* _What the task requires_
Below are records; the lines starting at the one with "The width and height of the screenshot is (344, 105)." and ending at the one with "You are a computer-use agent. Screen" must be reproduced exactly, both included. Pictures must not appear.

* _The data_
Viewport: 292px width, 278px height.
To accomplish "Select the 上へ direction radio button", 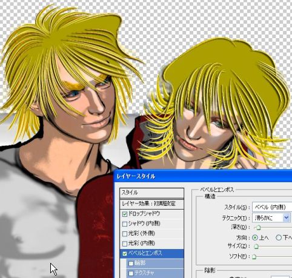I will 255,237.
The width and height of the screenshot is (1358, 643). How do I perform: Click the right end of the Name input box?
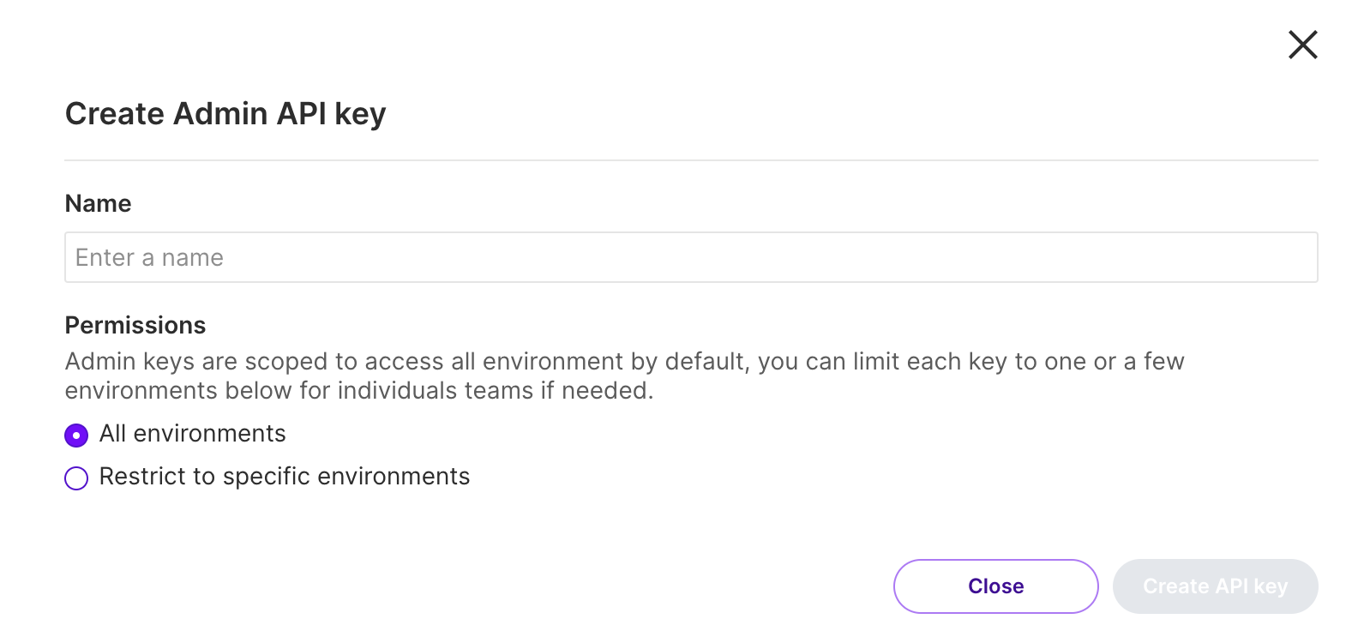pyautogui.click(x=1286, y=257)
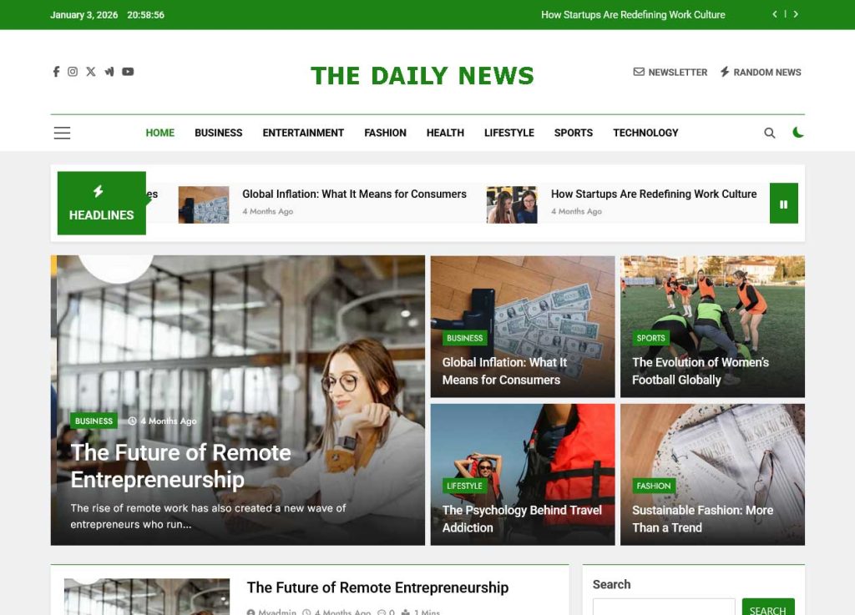The width and height of the screenshot is (855, 615).
Task: Open the hamburger off-canvas menu
Action: pos(62,133)
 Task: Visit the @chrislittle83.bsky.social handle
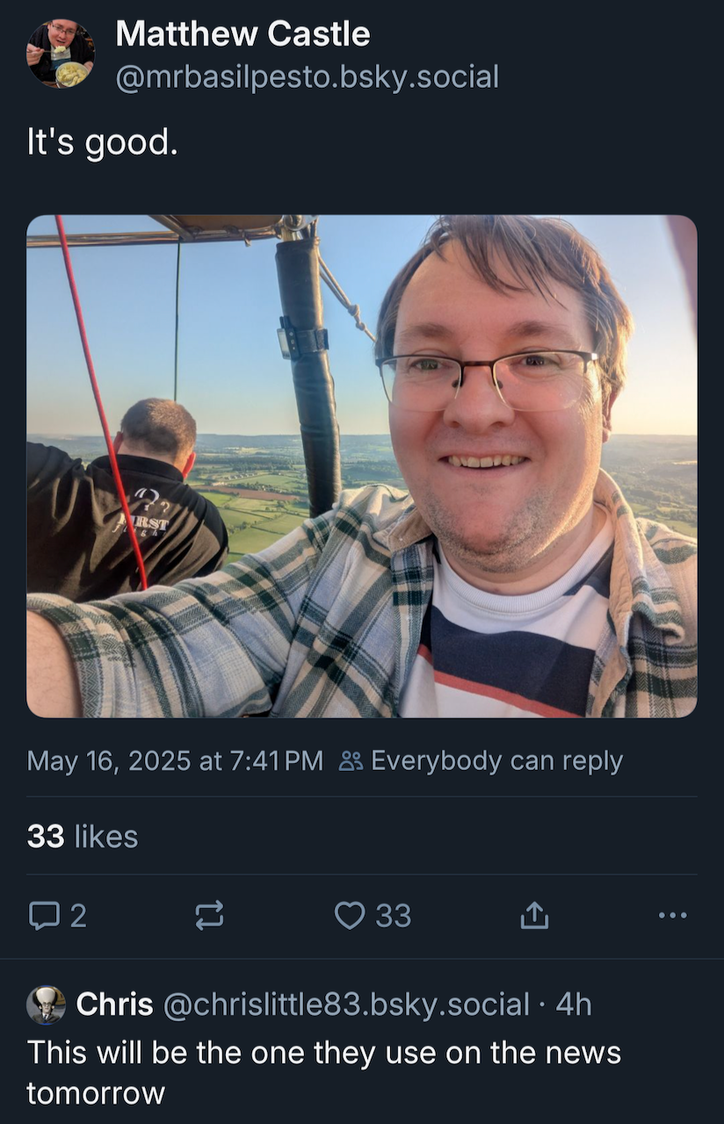click(x=347, y=1004)
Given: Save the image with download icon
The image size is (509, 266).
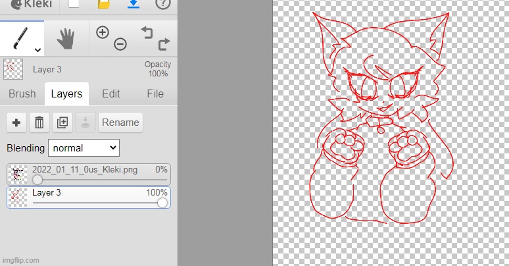Looking at the screenshot, I should (x=132, y=4).

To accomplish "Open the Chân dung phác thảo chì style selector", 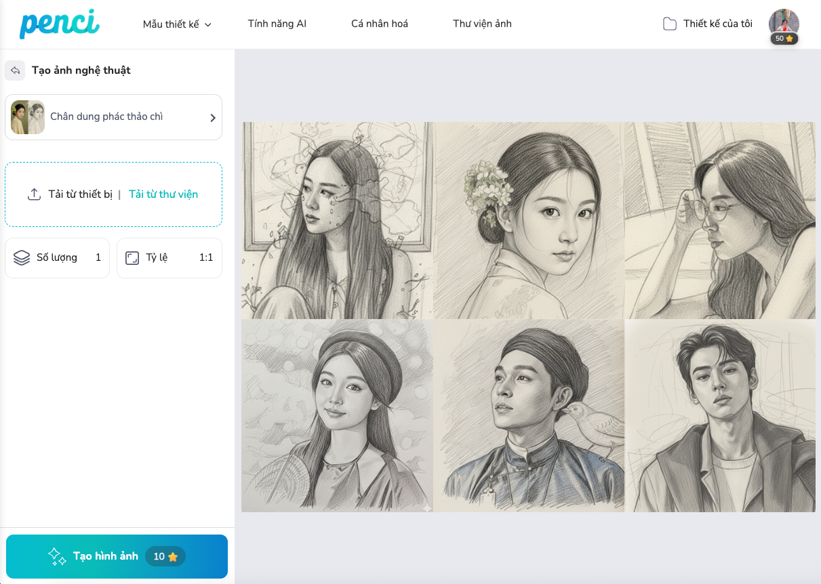I will click(x=113, y=117).
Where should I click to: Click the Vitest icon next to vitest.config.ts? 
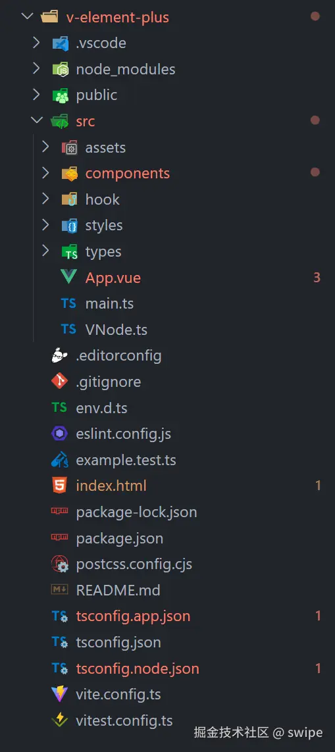[59, 720]
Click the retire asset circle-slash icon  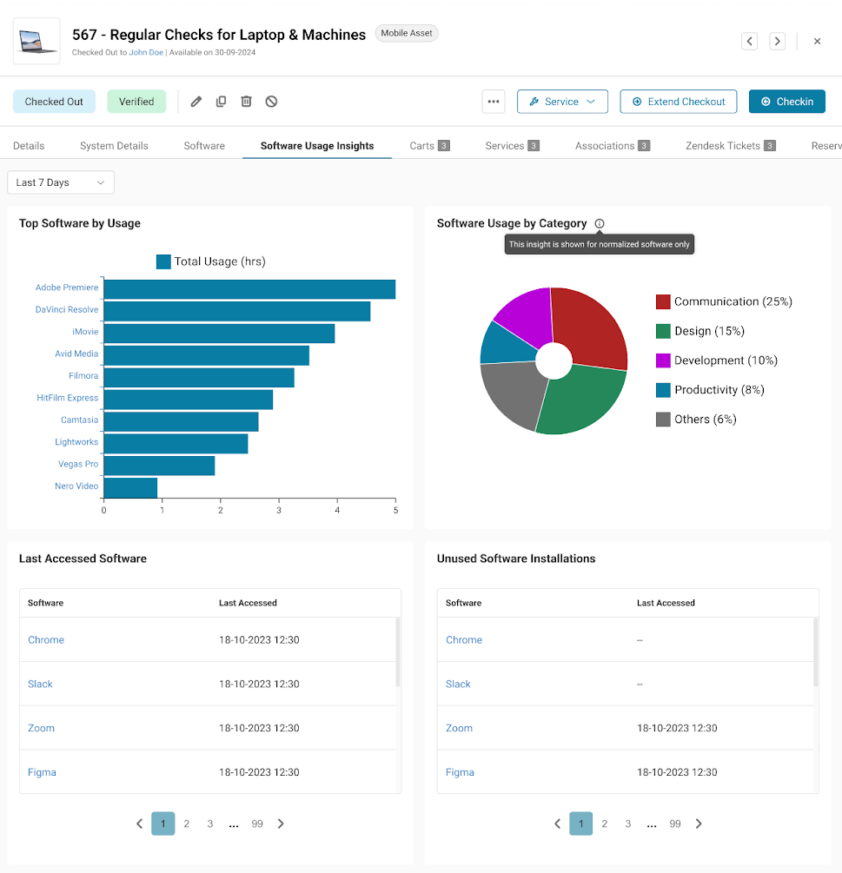271,102
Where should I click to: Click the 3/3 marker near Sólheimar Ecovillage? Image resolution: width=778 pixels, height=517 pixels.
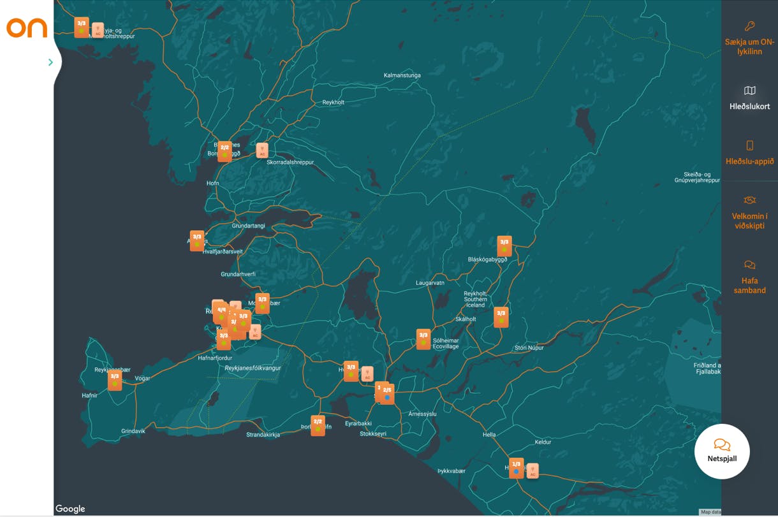click(423, 339)
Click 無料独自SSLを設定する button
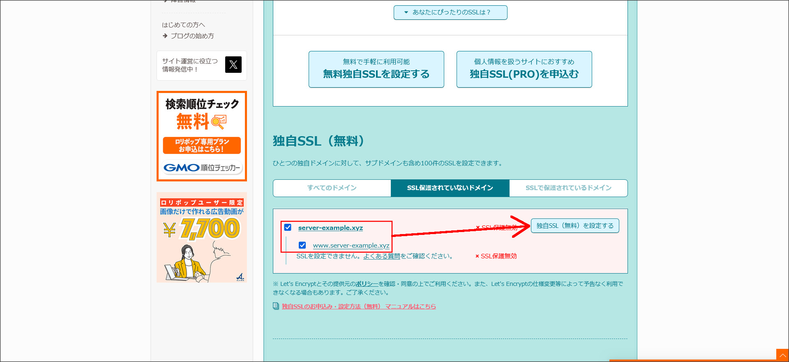The image size is (789, 362). [x=376, y=69]
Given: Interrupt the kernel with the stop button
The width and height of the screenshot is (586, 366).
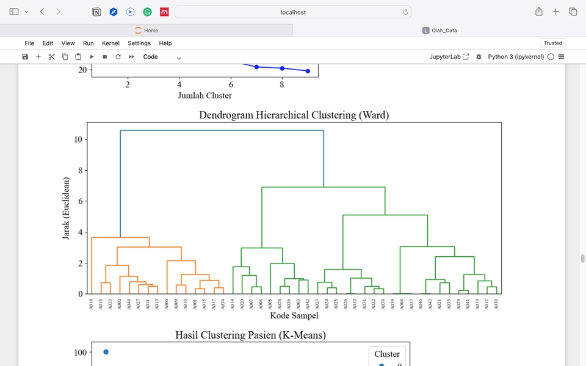Looking at the screenshot, I should coord(105,57).
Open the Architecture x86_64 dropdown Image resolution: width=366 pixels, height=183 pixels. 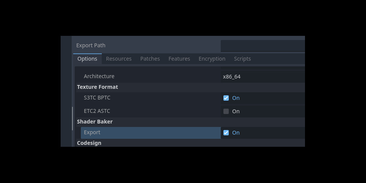click(263, 77)
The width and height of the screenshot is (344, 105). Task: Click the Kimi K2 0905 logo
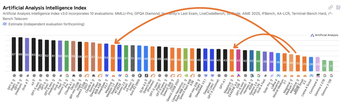tap(139, 76)
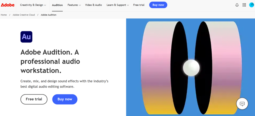Expand the Features menu chevron
255x116 pixels.
[x=80, y=5]
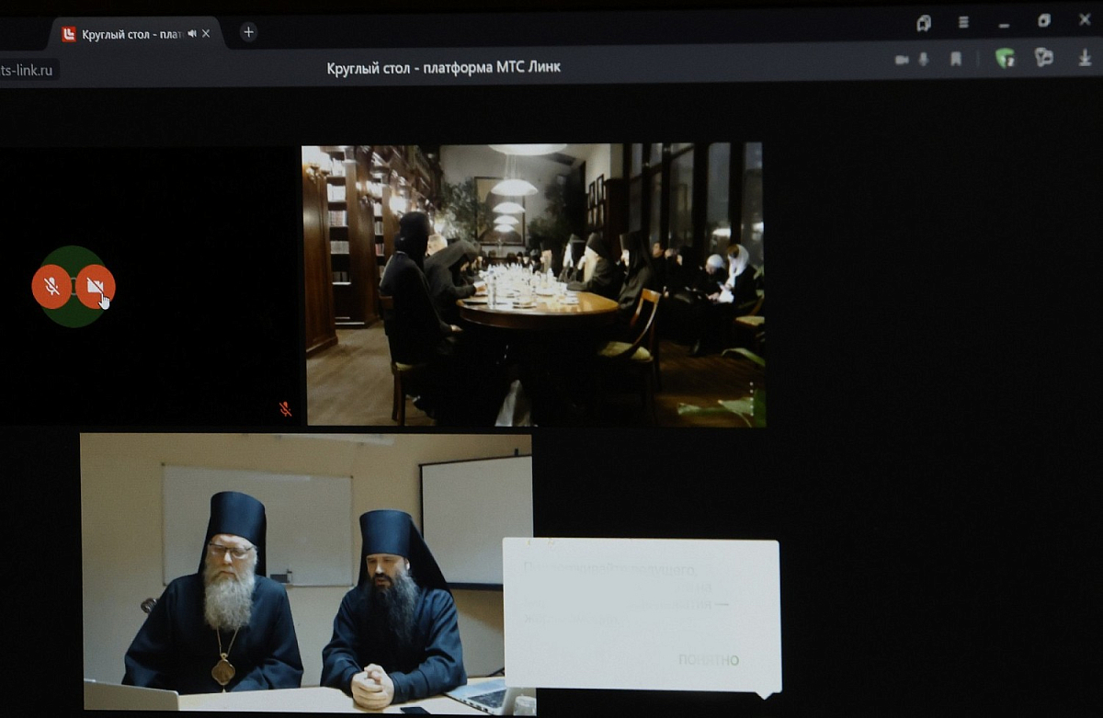Open the browser collections bookmarks icon

(x=924, y=23)
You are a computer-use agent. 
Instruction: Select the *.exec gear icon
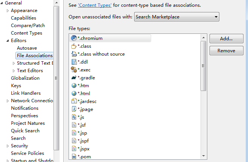74,70
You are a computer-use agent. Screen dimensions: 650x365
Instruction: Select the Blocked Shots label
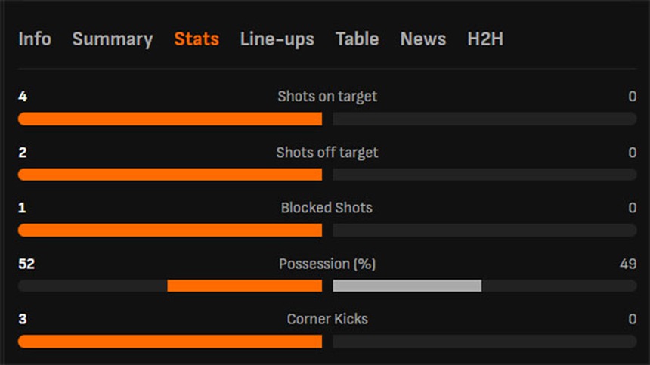click(327, 208)

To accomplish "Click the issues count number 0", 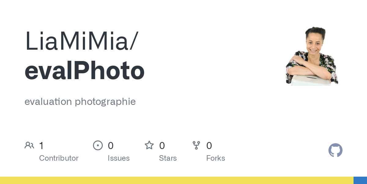I will click(111, 146).
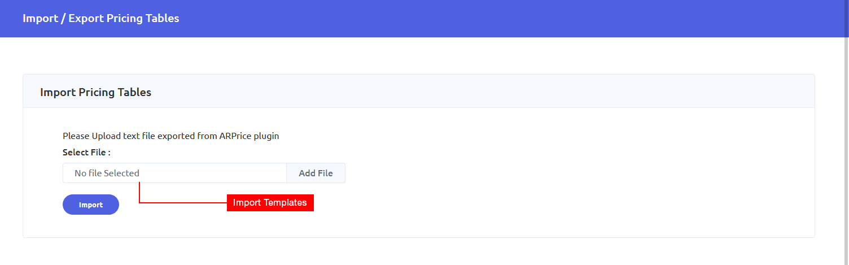Focus the No file Selected field
The height and width of the screenshot is (265, 849).
[174, 173]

* _Result_
The width and height of the screenshot is (344, 105). Task: Click the Kimi K2 0905 logo
tap(139, 76)
Expand the Features menu chevron
255x116 pixels.
[x=80, y=5]
Open the browser collections bookmarks icon

(x=924, y=23)
You are a computer-use agent. 
Instruction: Select the *.exec gear icon
74,70
You are a computer-use agent. Screen dimensions: 650x365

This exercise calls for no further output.